Filipino fashion model

Marlena Monika Ng Santa Maria is a Filipino fashion model. She is known for being a contestant in the third season of Asia's Next Top Model, where she lost the competition to Indonesian model Ayu Gani and became the runner-up of the competition.

==Early life and education==
Santa Maria was born to a Filipino father and a Malaysian mother. She was raised in the Philippines from the age of two. As a child, she never aspired to be a model because she was always shy at school and never imagined herself as a model. Santa Maria graduated with a psychology degree in De La Salle University. She also became a volleyball player in La Salle where she was part of the team Lady Spikers.

==Asia's Next Top Model==
Before she appeared in the third season of Asia's Next Top Model, Santa Maria was already featured in various magazines such as Metro, Mega, and Circuit, and won Century Superbod in 2012. She first auditioned in the second season but was rejected. She finally got in when she auditioned again for the third season of the competition thus, becoming one of the 14 contestants. Sta. Maria is the third runner-up in a row representing the Philippines after Stephanie Retuya and Jodilly Pendre.

==2015-present: Post Asia's Next Top Model==
After the show, she appeared in various television shows in GMA Network such as Unang Hirit, Taste Buddies, The Ryzza Mae Show, and Fox Sports Philippines The Goat in the Philippines and Glam TV in Malaysia. She traveled around Asia to promote Subaru as being the Ambassadress. Also, featured as the cover girl of Circuit, Women's Health Malaysia, and Manila Bulletin's Style WEEKEND, and spreads for different Magazines in the Philippines. She's currently the face of Close Up and endorser for Oppo.

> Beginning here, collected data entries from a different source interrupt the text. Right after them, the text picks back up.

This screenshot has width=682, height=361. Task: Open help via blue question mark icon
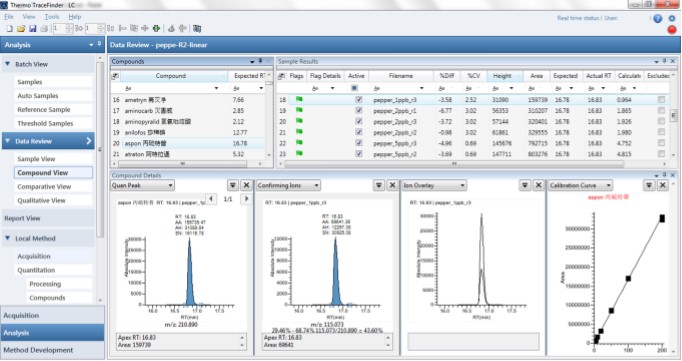coord(658,18)
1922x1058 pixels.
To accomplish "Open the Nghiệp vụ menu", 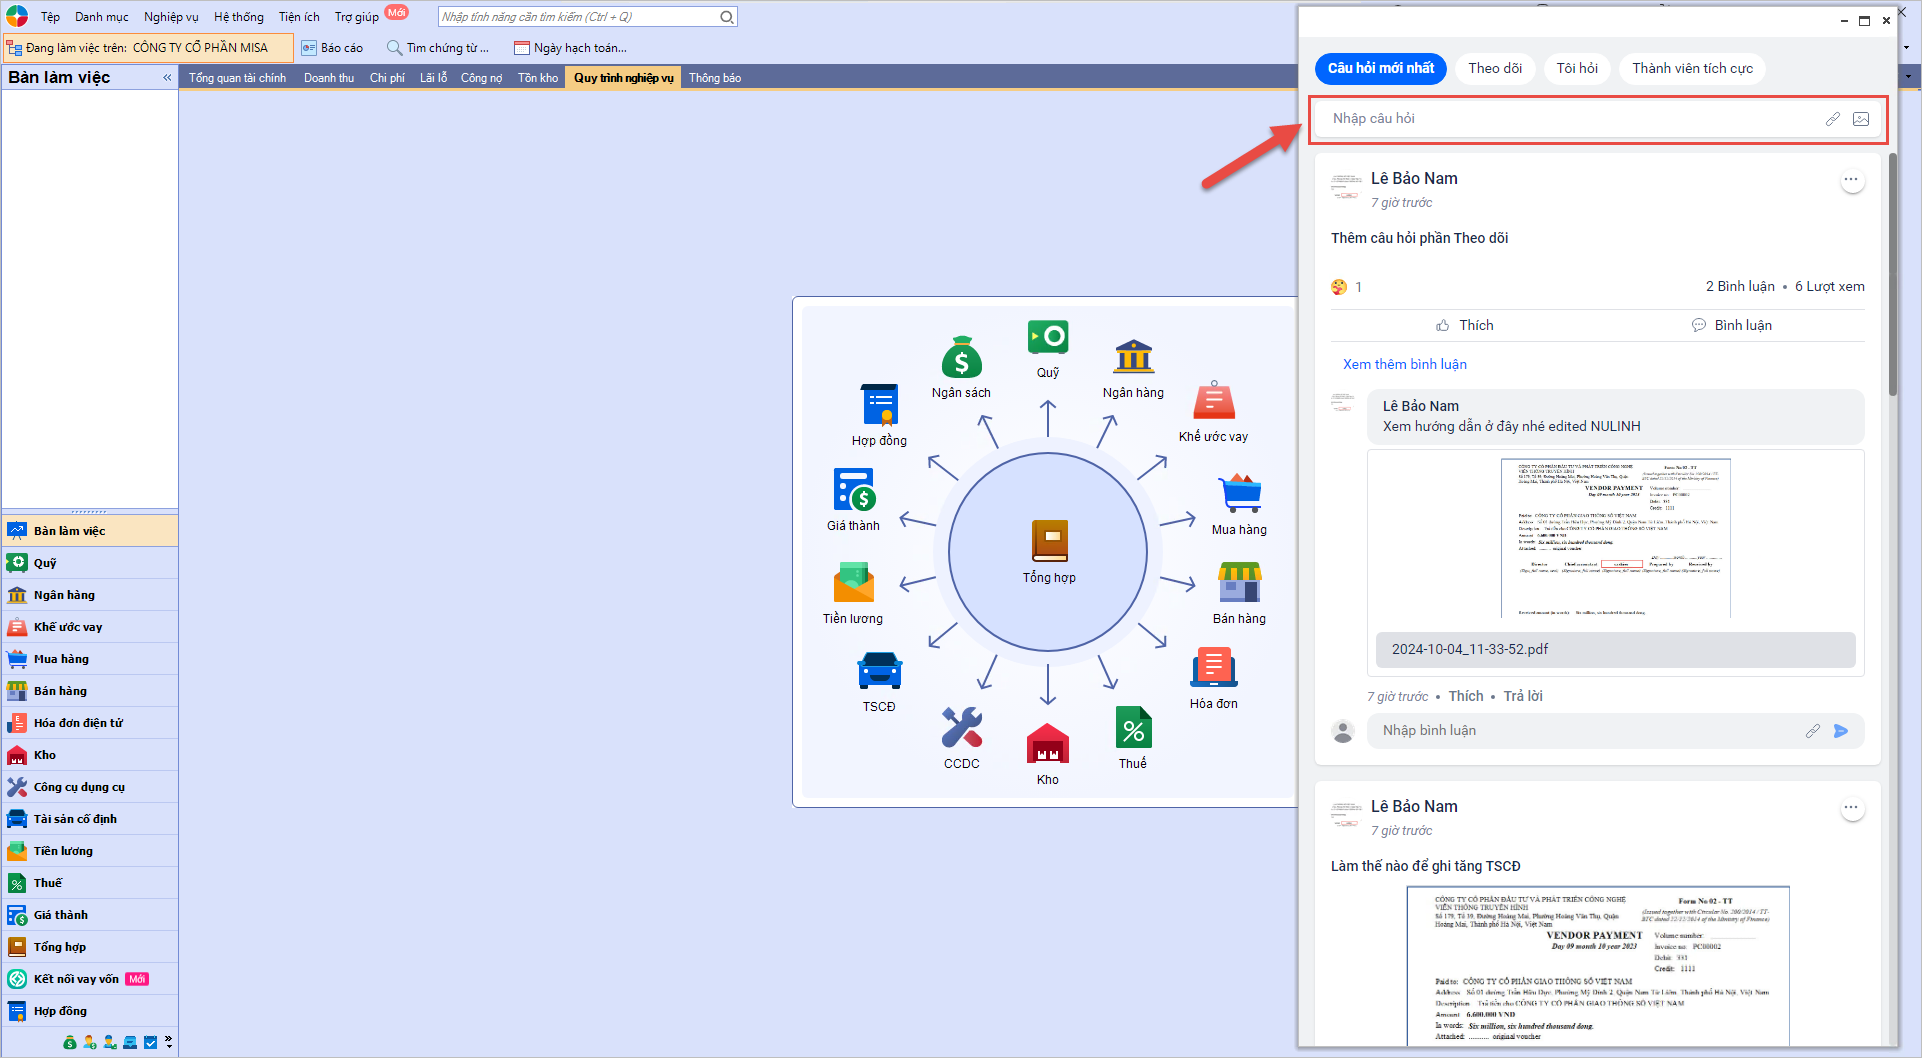I will [x=171, y=17].
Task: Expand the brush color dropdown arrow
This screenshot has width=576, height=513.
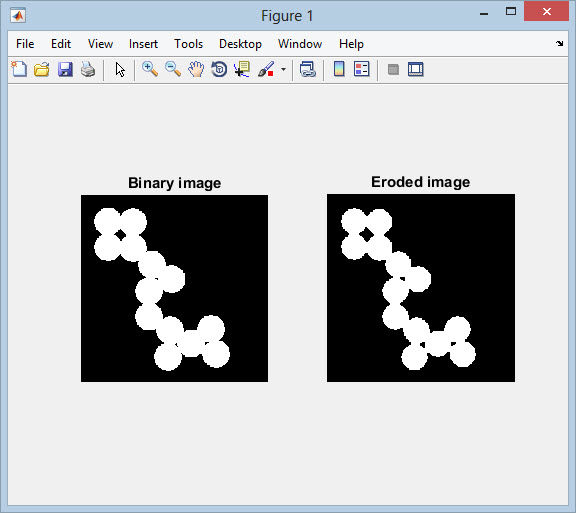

In 2016, she competed with Aimee Cheng-Bradshaw on StarWorld's Style and The City. Also, appeared on Asia's Next Top Model 4 for Subaru photoshoot. However, she posed and walked for TRESemme Runway Ready 2016.

In 2017, she signed to Mercator Manila managed by Jonas Gaffud. In May, she appeared in the fifth season of Asia's Next Top Model. She was also featured in a campaign for L'Oreal Paris Philippines and NIVEA Malaysia TVC's. She walked at New York Fashion Week for Manila.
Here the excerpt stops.